Writer-director-producer Roger Paradiso's loud, broad film, made in 2004 but not released until 2007, is adapted from the long-running improvisational theater piece in which the audience plays the part of guests at the ill-fated wedding of Tina Vitale (Mila Kunis of That '70s Show) and Tony Nunzio (former New Kid on the Block Joey McIntyre). Paradiso replaces the show's interactive element with the conceit that it's a mockumentary shot by a pretentious student filmmaker (Guillermo Diaz).

Saturday, June 25, 1988: There's no love lost between the Nunzio and Vitale families, who grew up together in a tough Queens, New York, neighborhood. The Vitales moved to Massapequa, Long Island, and made a good living in the, um, sanitation-engineering business; they think the Nunzios are trashy. The Nunzios stayed in the old neighborhood, supported by a family-owned strip joint called the Animal Kingdom, and think the Vitales are stuck-up. Complicating matters further is the high-school romance that blossomed briefly between Josefina Vitale (Priscilla Lopez) and Anthony Nunzio Sr. (John Fiore) before Josefina married her beloved and recently deceased Vito.
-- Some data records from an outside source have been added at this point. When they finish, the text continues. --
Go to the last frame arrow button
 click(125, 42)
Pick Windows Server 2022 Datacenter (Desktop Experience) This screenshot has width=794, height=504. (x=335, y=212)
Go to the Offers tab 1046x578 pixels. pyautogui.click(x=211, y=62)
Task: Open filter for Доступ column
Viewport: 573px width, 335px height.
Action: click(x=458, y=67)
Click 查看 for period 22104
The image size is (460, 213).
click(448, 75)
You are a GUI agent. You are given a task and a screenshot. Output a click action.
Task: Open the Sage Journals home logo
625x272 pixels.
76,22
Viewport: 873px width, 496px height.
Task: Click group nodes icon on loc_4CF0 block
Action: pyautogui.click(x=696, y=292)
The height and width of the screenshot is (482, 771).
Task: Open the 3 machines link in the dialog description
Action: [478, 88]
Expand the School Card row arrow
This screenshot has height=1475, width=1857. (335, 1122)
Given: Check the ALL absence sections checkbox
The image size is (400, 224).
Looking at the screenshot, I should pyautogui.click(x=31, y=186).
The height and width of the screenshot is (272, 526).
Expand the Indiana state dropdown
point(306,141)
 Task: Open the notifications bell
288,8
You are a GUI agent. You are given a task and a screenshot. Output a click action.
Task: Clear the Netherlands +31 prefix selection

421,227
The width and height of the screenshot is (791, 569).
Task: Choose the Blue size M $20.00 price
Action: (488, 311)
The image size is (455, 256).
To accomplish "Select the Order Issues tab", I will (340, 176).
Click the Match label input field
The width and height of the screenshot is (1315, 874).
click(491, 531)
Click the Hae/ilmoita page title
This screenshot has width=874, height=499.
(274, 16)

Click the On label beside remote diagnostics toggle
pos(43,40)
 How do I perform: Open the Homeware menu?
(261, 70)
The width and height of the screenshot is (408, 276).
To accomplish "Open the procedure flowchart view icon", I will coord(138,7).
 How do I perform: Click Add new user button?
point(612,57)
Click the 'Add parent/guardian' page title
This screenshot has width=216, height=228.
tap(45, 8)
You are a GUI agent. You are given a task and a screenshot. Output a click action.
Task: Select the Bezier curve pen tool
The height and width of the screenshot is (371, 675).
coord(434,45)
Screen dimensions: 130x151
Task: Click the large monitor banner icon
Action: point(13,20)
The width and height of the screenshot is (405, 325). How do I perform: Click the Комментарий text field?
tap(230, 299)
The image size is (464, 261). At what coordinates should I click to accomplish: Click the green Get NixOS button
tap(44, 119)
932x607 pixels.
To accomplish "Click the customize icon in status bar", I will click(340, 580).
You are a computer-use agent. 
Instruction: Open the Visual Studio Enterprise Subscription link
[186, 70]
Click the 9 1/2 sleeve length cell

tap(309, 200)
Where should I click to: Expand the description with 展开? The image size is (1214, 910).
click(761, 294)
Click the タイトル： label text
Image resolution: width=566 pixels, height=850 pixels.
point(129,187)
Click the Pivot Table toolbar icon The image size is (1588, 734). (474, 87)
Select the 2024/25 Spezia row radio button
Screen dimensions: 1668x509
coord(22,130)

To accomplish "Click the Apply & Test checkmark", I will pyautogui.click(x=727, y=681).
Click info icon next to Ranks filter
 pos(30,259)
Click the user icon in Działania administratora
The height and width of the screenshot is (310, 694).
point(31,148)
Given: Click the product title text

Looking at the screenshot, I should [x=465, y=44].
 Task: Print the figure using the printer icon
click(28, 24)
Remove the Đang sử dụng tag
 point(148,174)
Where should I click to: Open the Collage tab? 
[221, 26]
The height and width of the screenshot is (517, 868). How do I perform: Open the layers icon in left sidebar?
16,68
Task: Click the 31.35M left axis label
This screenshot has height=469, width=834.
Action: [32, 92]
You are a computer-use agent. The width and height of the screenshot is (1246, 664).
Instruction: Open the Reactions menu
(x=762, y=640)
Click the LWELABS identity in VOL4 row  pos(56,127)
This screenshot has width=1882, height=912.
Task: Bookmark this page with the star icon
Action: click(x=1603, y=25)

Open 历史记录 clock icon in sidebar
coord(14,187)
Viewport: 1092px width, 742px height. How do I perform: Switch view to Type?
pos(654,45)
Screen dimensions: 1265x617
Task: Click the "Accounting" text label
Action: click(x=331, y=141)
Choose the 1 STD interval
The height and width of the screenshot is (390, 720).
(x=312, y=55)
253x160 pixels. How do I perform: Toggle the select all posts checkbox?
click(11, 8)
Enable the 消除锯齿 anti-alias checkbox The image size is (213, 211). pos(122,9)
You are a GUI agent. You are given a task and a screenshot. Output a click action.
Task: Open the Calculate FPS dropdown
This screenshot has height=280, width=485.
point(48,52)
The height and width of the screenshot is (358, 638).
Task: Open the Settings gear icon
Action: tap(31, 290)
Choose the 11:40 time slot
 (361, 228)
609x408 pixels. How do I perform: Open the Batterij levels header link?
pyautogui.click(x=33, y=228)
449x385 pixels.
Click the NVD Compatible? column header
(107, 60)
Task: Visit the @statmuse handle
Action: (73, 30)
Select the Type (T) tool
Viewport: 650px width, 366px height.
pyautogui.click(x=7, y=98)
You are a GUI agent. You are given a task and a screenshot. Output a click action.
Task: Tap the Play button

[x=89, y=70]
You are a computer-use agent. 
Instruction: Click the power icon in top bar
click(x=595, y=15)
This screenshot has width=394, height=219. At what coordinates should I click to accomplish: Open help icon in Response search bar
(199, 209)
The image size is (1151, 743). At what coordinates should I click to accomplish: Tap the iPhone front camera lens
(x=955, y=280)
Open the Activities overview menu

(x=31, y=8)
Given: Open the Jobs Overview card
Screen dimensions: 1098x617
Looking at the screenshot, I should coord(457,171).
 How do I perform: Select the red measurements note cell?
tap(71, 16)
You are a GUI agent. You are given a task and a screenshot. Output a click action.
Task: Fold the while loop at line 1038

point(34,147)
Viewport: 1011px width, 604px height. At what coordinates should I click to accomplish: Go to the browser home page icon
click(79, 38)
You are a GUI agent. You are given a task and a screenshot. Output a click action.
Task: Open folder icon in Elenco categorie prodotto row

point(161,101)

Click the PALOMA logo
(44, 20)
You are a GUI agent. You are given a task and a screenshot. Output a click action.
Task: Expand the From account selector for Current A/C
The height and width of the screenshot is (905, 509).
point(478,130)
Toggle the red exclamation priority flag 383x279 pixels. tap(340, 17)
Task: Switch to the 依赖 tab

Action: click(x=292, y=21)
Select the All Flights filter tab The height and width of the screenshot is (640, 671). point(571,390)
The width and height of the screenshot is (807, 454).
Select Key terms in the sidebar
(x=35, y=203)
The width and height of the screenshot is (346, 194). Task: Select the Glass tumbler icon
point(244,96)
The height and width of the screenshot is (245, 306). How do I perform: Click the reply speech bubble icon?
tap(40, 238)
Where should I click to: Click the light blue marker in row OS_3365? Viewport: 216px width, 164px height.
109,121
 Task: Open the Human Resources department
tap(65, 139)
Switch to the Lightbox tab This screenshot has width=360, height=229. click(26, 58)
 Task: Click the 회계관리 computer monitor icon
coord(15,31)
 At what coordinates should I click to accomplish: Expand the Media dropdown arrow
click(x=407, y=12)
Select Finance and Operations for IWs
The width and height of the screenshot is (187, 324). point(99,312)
But their kids are in love, so the families agree to make peace... at least for the duration of the wedding. Naturally, the reception — held in the Paradiso Room of Vinnie Black's (Richard Portnow) Coliseum, a Roman-themed catering hall with animal-print accents — quickly devolves into a riot of ethnic stereotypes and relatives behaving badly. Incontinent Uncle Lui (Clement Fowler) pees in the ornamental fountain, the priest (Dean Edwards) gets drunk, Tina's old boyfriend Michael (a pre-Entourage Adrian Grenier) crashes the reception and makes a drunken scene, the bridesmaids (Daisy Eagan, Kim Director, Vanessa Paradis — not the French singer-actress) squabble, the best man (Matthew Saldivar) deals pot, and Grandma Nunzio (Letty Serra) complains that none of the young people speak Italian. The liquor flows freely and the newlyweds are at each other's throats before the cake is served.

Apparently inspired by the idea that the '80s are funny and the fact that MY BIG FAT GREEK WEDDING (2002) — a low comedy of clashing cultures and wedding bell blues — was a surprise hit, this misbegotten adaptation hits its high point before it ever starts, with the "Pez Brothers Cinemas" pre-film slide show, complete with Long Island-centric movie quiz and tacky mock ads for local businesses, including Animal Kingdom and Vinnie Black's Coliseum. After that, it's all mean-spirited, foulmouthed sniping about oversexed tramps, philandering horndogs and Italians with big mouths and no taste.